If you have a 64-bit processor, you can probably solve the problem by installing a 64-bit OS. You can download XP x64 RC2 evaluation here.
NeoTOM
NeoTOM
OMG WTF REDESIGN
Sven Groot wrote:
I'm not entirely sure here, but I think it's this. PCI devices do not steal RAM, they steal address space. A 32-bit processor can address only 4GB worth of addresses, and since the PCI devices use up address space, not enough is left to address the whole of the RAM.

If you have a 32-bit processor, the problem can't be solved. I think most modern Intel processors support 36-bit addressing (for up to 64GB of RAM), but XP Pro doesn't support that. Windows Server 2003 does (maybe not all editions though, I'm not sure).

If you have a 64-bit processor, you can probably solve the problem by installing a 64-bit OS. You can download XP x64 RC2 evaluation here.

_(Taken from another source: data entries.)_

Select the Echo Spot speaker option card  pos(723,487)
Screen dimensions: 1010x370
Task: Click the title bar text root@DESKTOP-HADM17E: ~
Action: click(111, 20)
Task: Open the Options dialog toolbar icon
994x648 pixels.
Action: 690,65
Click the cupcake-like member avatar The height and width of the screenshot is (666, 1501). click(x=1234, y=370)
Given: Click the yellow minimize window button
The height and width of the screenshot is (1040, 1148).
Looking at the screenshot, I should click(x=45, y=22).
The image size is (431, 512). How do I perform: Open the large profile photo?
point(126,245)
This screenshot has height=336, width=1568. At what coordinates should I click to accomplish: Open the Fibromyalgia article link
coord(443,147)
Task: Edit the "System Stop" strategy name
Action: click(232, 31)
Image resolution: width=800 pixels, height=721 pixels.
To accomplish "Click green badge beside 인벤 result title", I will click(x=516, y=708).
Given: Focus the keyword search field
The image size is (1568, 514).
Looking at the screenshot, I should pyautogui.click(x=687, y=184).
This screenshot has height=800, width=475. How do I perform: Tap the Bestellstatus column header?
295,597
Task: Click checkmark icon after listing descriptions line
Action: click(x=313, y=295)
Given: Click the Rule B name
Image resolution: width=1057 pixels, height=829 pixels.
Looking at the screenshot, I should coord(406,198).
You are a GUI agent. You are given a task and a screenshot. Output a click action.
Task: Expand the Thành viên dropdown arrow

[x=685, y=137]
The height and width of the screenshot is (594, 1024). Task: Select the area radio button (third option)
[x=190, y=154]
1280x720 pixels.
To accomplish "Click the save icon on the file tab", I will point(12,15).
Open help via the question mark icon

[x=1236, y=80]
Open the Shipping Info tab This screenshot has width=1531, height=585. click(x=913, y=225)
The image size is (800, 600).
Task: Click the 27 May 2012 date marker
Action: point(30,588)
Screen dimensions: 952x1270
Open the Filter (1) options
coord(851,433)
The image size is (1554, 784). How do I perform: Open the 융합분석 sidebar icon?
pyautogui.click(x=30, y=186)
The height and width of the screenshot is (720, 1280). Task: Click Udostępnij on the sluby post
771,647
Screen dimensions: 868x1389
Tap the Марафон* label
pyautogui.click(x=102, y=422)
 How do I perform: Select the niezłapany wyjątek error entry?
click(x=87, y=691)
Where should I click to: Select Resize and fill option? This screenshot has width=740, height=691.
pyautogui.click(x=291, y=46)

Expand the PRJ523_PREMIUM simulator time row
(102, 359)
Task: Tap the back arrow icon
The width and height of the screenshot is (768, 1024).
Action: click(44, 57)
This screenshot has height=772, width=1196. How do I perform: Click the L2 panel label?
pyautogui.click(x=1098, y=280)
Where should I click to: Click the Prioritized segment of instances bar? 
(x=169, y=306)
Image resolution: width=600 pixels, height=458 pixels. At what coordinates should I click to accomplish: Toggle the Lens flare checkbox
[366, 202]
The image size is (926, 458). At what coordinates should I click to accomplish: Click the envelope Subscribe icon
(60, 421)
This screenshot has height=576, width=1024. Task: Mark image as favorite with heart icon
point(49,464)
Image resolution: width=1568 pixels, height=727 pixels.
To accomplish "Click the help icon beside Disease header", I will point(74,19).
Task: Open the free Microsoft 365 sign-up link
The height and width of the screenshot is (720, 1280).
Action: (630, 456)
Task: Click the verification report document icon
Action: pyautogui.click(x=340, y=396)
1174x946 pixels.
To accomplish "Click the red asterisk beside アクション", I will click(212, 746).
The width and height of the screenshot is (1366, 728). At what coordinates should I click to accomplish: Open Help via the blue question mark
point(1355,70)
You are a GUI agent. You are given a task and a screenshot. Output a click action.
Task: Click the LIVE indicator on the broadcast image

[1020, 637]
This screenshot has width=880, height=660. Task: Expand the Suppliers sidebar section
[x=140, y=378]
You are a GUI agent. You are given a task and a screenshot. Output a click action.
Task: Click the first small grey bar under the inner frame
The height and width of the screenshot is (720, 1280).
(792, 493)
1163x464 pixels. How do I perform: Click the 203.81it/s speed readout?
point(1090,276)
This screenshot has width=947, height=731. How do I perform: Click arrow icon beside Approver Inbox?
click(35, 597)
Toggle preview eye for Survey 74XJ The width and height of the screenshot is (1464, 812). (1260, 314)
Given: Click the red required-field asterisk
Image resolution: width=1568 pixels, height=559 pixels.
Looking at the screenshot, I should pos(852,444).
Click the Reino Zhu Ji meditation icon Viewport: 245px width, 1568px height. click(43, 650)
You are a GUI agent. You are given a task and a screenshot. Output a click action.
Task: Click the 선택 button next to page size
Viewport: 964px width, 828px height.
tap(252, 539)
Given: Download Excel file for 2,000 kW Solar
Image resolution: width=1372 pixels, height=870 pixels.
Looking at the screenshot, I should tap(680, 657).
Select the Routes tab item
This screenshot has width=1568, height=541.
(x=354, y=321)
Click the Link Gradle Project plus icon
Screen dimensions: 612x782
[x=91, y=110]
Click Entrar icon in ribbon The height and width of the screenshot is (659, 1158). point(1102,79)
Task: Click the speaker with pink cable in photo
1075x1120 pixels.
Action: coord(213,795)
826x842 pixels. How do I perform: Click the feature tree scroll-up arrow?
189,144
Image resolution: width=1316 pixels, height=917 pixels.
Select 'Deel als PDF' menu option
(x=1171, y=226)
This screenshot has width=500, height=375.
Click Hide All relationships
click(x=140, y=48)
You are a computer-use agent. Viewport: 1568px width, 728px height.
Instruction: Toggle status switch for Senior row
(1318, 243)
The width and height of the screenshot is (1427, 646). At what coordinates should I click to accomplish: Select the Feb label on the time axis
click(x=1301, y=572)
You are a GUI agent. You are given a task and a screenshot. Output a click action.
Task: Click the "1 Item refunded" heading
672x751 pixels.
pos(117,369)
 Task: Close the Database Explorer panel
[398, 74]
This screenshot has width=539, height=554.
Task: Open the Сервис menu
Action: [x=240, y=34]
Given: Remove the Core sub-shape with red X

I thought 32-bit had a 2 gig max.
Sven Groot
Sven Groot
My name has 9 letters. Coincidence? I think not...
NeoTOM wrote:
I thought 32-bit had a 2 gig max.

There's a 2GB max of per-process user-mode address space, but the system as a whole can handle 2^32=4294967296 bytes=4GB of memory.
msemack
msemack
Embedded Systems Guy
PCI devices always "steal" RAM, even on a system with less memory.  You just don't notice because PCI devices are usually sitting at an address beyond the end of physical memory.

Remember, 32-bit processors have a 4GB address space (from 0x00000000 to 0xFFFFFFFF).  If you have 1GB of RAM, any address above 0x40000000 is free.

Most PCI devices are memory mapped.  This means they are mapped to a memory address.  If the CPU wants to talk to your Ethernet Card, it reads and write to a certain memory address, which happens to be where your Ethernet Card is listening.

The memory address that your device uses is determined by the BIOS at boot time (although the operating system can remap the device later).  The device can claim anywhere from 0 to 6 memory regions, and they can be just about any size.

Exactly how many memory regions, and their size can vary gratly by the device.  Ethernet cards tend to use very little.  Graphics cards, however, can use a lot.  Grpahics cards have a lot of onboard RAM, and that RAM can be often addressed by the PCI bus.  If you have a video card with 128MB of RAM, it may claim a 128MB window on the PCI bus.  Some high-end SCSI controllers claim a lot of address space as well.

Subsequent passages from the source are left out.